▶ **WORK TO BE COMPLETED**
Output nothing except the lines from the one containing "Switch to the Radar tab" through the final line of the data, both included, typed exactly, minus the pictures.

▶ **RECORD SET**
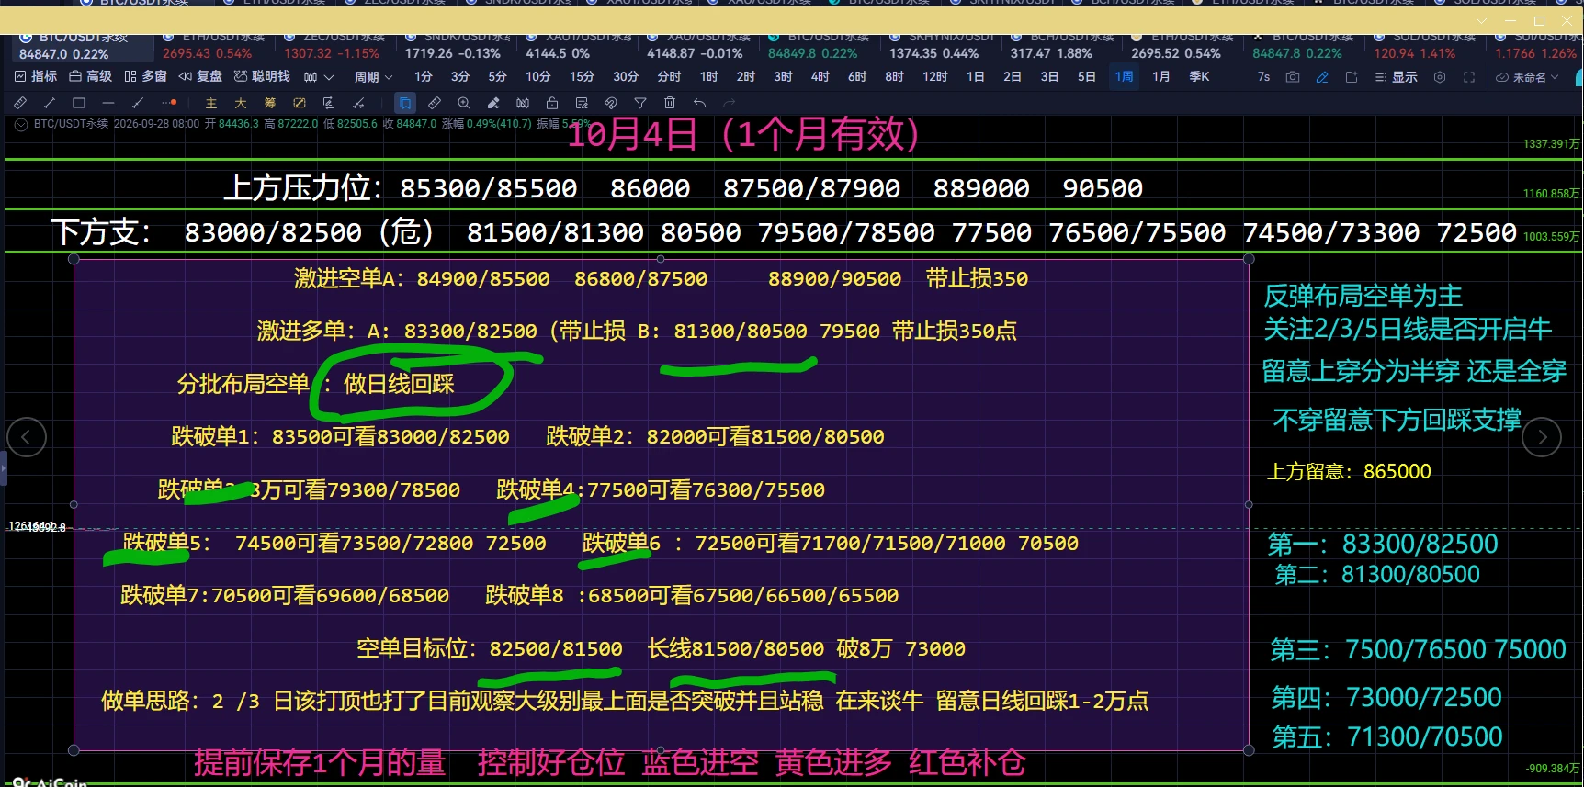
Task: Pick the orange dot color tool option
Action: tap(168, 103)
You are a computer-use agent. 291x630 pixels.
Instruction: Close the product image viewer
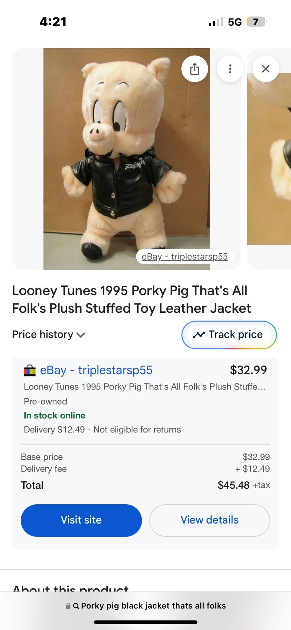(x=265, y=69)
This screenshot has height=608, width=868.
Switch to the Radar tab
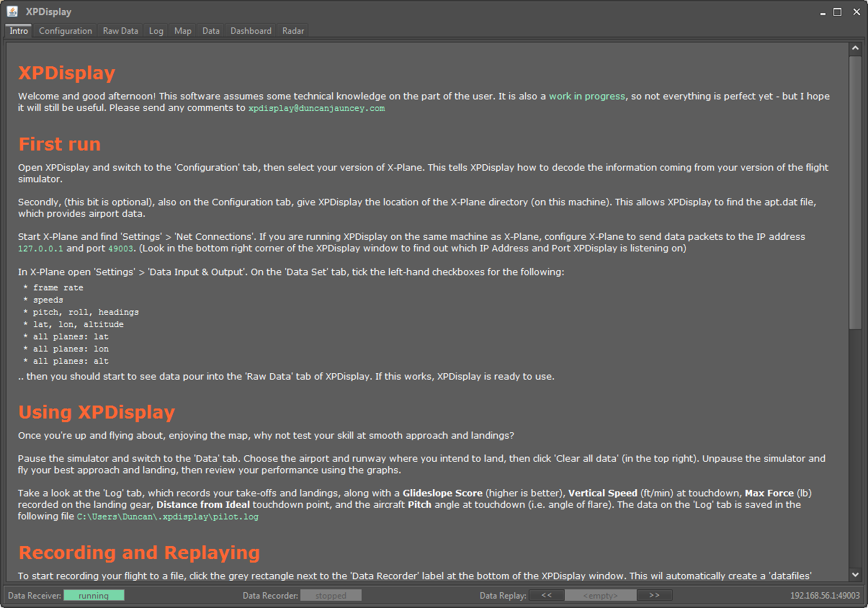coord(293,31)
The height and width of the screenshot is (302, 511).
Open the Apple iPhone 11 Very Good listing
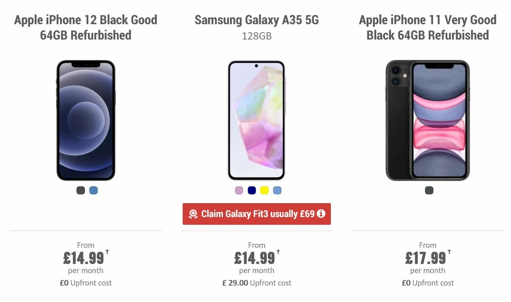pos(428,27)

▶ **RESPONSE TO THE TASK**
Switch to the Radar tab
coord(293,31)
The height and width of the screenshot is (302, 511).
Open the Apple iPhone 11 Very Good listing
pos(428,27)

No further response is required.